So I think that needs to be our attitude as well. We're not called first and foremost to be the morality police, although it's very important for us to take morality seriously. We're called to make disciples of all nations. My experience in terms of trying to pursue making disciples, is that relationship leads to conviction. It doesn't tend to be the other way around. God has held off that definitive judgment in order to establish relationship. If we are to follow him in making disciples of all nations, we need to do the same and make sure that our primary goal is to actually establish the relationship and bring someone into the community of Christians and then let conviction flow out of that.

Michael Davis: So guys, that is all the time we have today. Vince, sum it up for us.

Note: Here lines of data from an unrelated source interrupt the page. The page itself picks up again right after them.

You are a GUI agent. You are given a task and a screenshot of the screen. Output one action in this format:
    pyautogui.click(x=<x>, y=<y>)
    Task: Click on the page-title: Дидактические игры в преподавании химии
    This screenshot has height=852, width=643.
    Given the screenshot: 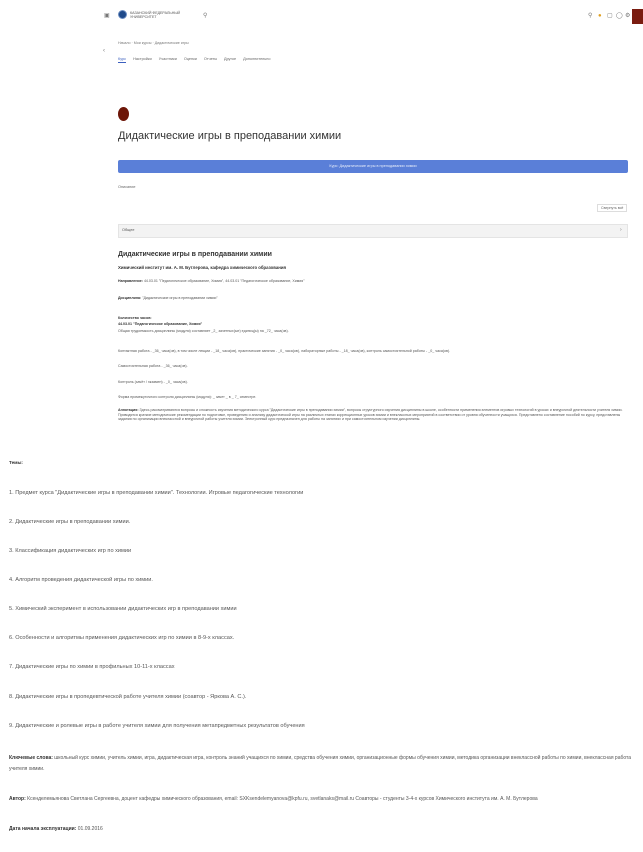 What is the action you would take?
    pyautogui.click(x=230, y=136)
    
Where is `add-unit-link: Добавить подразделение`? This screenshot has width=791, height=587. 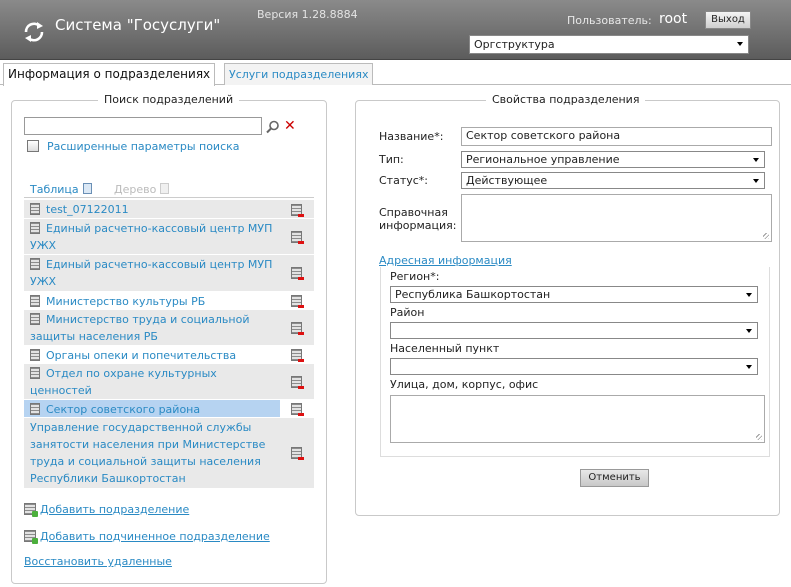 add-unit-link: Добавить подразделение is located at coordinates (107, 510).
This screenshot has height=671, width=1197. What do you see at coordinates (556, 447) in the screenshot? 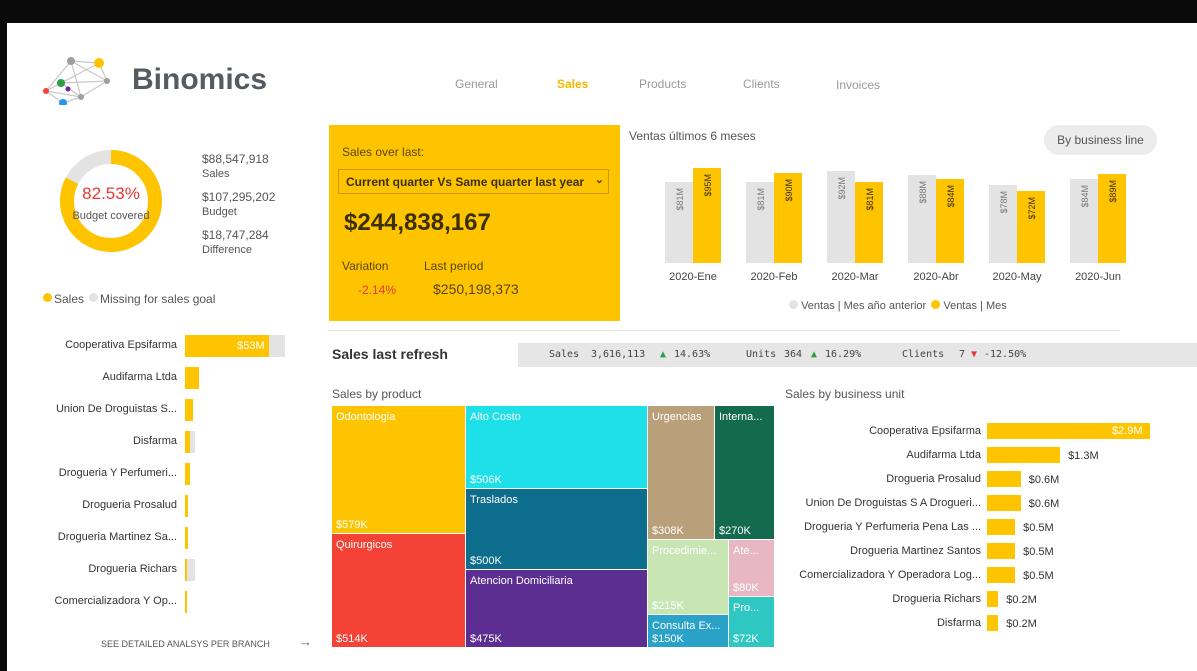
I see `treemap-cell: Alto Costo $506K` at bounding box center [556, 447].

Vince Vitale: Well, I think it's been a really encouraging episode. I mean, we've talked about the way that Jesus provides us with freedom from our shame. What an incredible aspect of the Gospel that is. Then we've talked about the way that Jesus transforms judgment, makes it the case that we don't have to set ourselves up as judge. He is judge, and yet he transforms judgment on the cross. That's how much God doesn't want to judge people. I find that so amazing. He doesn't want to judge people to such an extent that He would rather come and be judged Himself and give His life.

Now, that doesn't mean that you'll never point out things and try to encourage a friend and spur them on to live the life that God has called them to, but it does mean that we need to have our heart in the right place, as God's heart is in the right place. God is pictured as weeping when He has to judge us both in the Old Testament and in the New Testament. So maybe just a final thought on this final question. When we are in a position where we are making a judgment and trying to encourage a friend in the life that they are living and that requires maybe a strong word from us or a strong challenge, do we do it through tears? I think if we can answer that question affirmatively, that will show us that the reason that we're taking that step in a person's life is because we want to take seriously Jesus' call for us to make disciples of all nations and because we love them and we want that to lead to their repentance and ultimately because we want to be further united in the community of God's people.

So freedom from shame and then the transformation of judgment. because Jesus took that judgment and because he holds off that judgment now so that he can enter into relationship with each one of us.